Why some icicles become scallops not spikes

The newfound quirky shapes reflect the surrounding water’s density

columns of freshwater ice forming, spikes, scallops and pinnacles

When columns of freshwater ice were submerged in water, they melted. But depending on the water’s temperature — and density — the icicles that formed could be downward-facing spikes (left), scallops (center) or up-facing spears (right).

Applied Math Lab/NYU

Water’s density can have wacky impacts that researchers are still discovering. New experiments show, for instance, that ice columns submerged in liquid water can melt into three distinct shapes. Which they become will depend on the water’s temperature.

Leif Ristroph is a mathematician in New York City. He was part of a team at New York University that anchored in place cylinders of ultrapure ice. Each cylinder was up to 30 centimeters (11.8 inches) long. Typically, liquids become denser the cooler they get. But freshwater is densest at 4° Celsius (39.2° Fahrenheit). At lower temps, the water becomes less dense. To test how that might affect the melting ice, the researchers submerged their ice cylinders in water between 2 °C and 10 °C (35.6 °F and 50 °F).

And “almost everything” about the experiments was surprising, Ristroph now reports.

The ice melted into smooth, downward-pointing spikes when placed in water cooler than about 5 °C (41 °F). When the researchers used a computer to model this behavior, it showed “a strange thing,” Ristroph says. “The cold liquid water near the ice is actually buoyant.” It wants to float because it is less dense than the rest of the water in the tank. That upward flow of melt water draws warmer water closer to the ice’s base. And this causes ice near the bottom to melt faster than at the top.  

The opposite occurred when the water was warmer than about 7 °C (44.6 °F). Now the ice formed an upward-pointing spike. The colder water near the ice is now denser than the body of water around it.
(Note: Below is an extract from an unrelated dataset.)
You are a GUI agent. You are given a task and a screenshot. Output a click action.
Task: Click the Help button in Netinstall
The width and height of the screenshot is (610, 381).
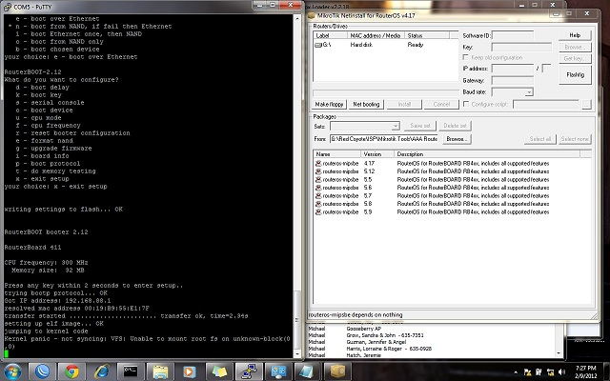pos(574,34)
So that colder water sinks. This pulls in warmer water at the top of the ice, causing it to melt faster than at the bottom, the computer model explains.

Between about 5 °C and 7 °C, the ice melted into scalloped columns. “Basically, the water is confused,” Ristroph says. It ends up forming layers of different densities. Some layers tend to rise as others sink. In the end, the water organizes itself into “swirls or vortices of fluid.” And this carves “weird ripples into the ice,” he observes.

His team shared its new findings January 28 in Physical Review Letters.  

Not the end of the story

“Our applied-math lab studies fluid dynamics,” Ristroph says. This work, he says, was its “first little dip into ice.” More work is needed to understand the complex mix of factors that can trigger the varying shapes that form as ice melts in nature.

The water in these tests, he notes, was “all quiet” when the experiments began. But in nature, motion can be created by all sorts of things — swimming animals, boats full of people, cargo and more.

And next, Ristroph plans to study what happens to the ice when the saltiness — or salinity — of seawater varies along with temperature.

He’s also started looking at what happens when ice cylinders are put in the tanks without anchoring them in place. Such free ice, Ristroph points out, can “move or flip over.” His team is curious how all of these movements may affect the shapes that melting ice can take on — whether as cubes in your glass or icebergs on the high seas.

The study of ice contains “a beautiful set of problems,” Ristroph says. “I think you could spend a whole career just on ice and never run out of stuff to do.”